Spiny Norman wrote:
Coëmgenu wrote:I think rendering the Pāli anattā into English as "identityless" and "identitynessless" really seems to express more easily the actual practice associated with cultivating a right-view on anattā. A doubting of permanent identity. The halting of grasping at identities. The halting of the formation of identities. What is actually discarded in Buddhism? We can say "the self is discarded", and that sound very mystical and profound and "Buddhisty" to an English speaker, but if we say "identity is discarded", I think that communicates what is actually meant in a clearer way, albeit less mystical and profound sounding.

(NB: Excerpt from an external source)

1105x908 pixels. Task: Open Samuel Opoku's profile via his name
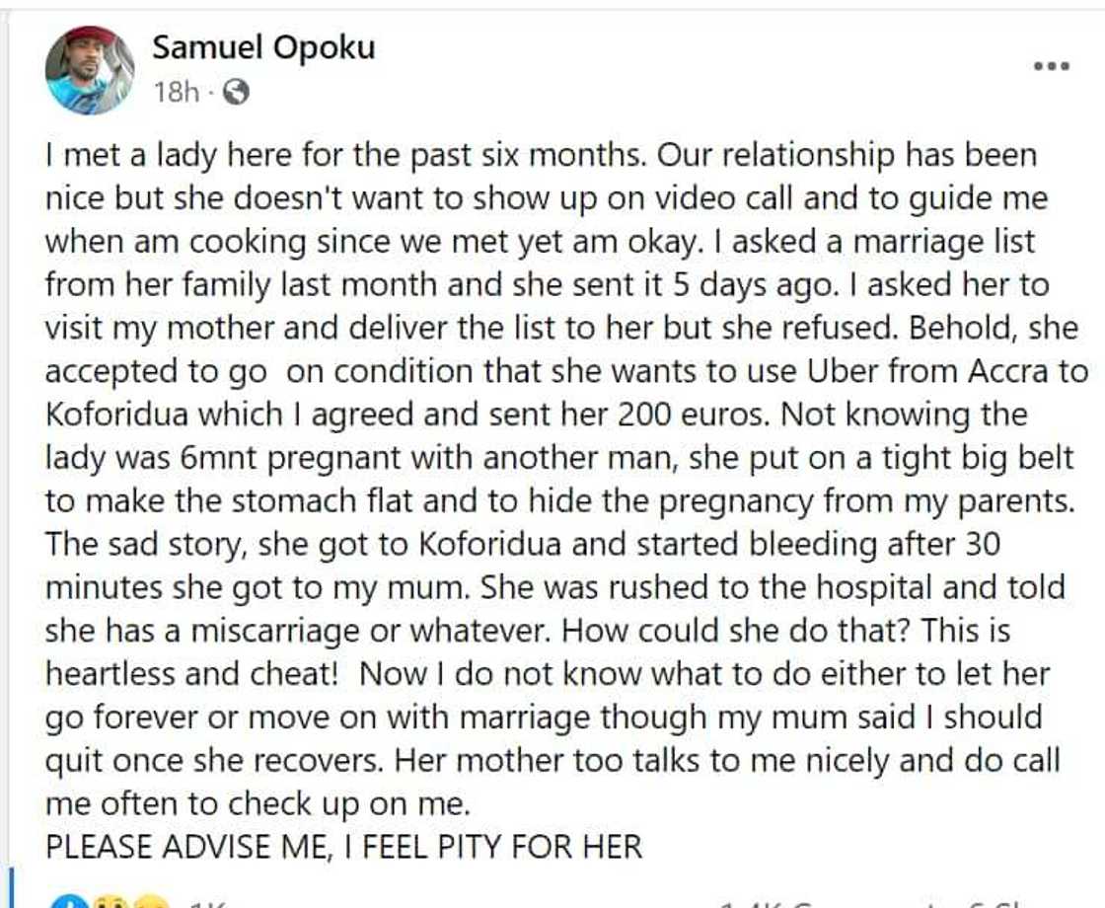pyautogui.click(x=262, y=45)
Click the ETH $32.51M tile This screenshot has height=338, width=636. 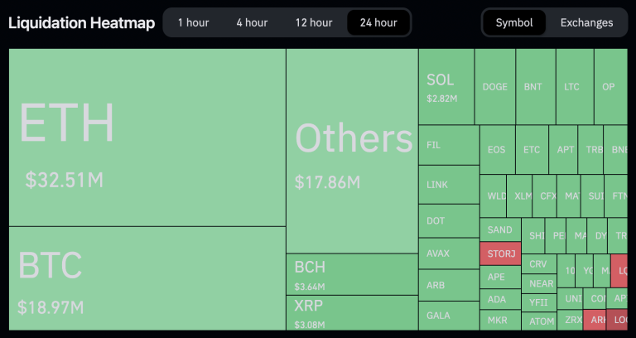(147, 138)
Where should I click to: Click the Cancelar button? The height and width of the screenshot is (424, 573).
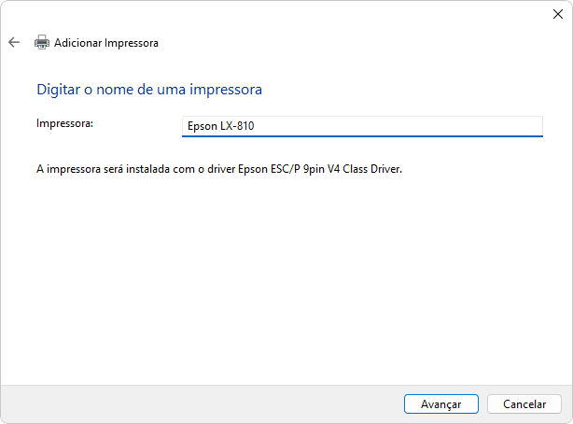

Obviously someone could still misinterpret and develop wrong-views from hearing the word "identityless" as a part of anattā-teachings in English, I am thinking specifically that it could be interpreted by someone not informed about Buddhism as implying that we are all a group-consciousness, but people already make that misunderstanding with the terminology we currently use anyways.
It's an interesting approach. Would you say that "identity" is equivalent to self-view ( sakkāya-diṭṭhi )?https://en.wikipedia.org/wiki/Identity_ ... science%29
I assume you don't mean that individuality is also discarded?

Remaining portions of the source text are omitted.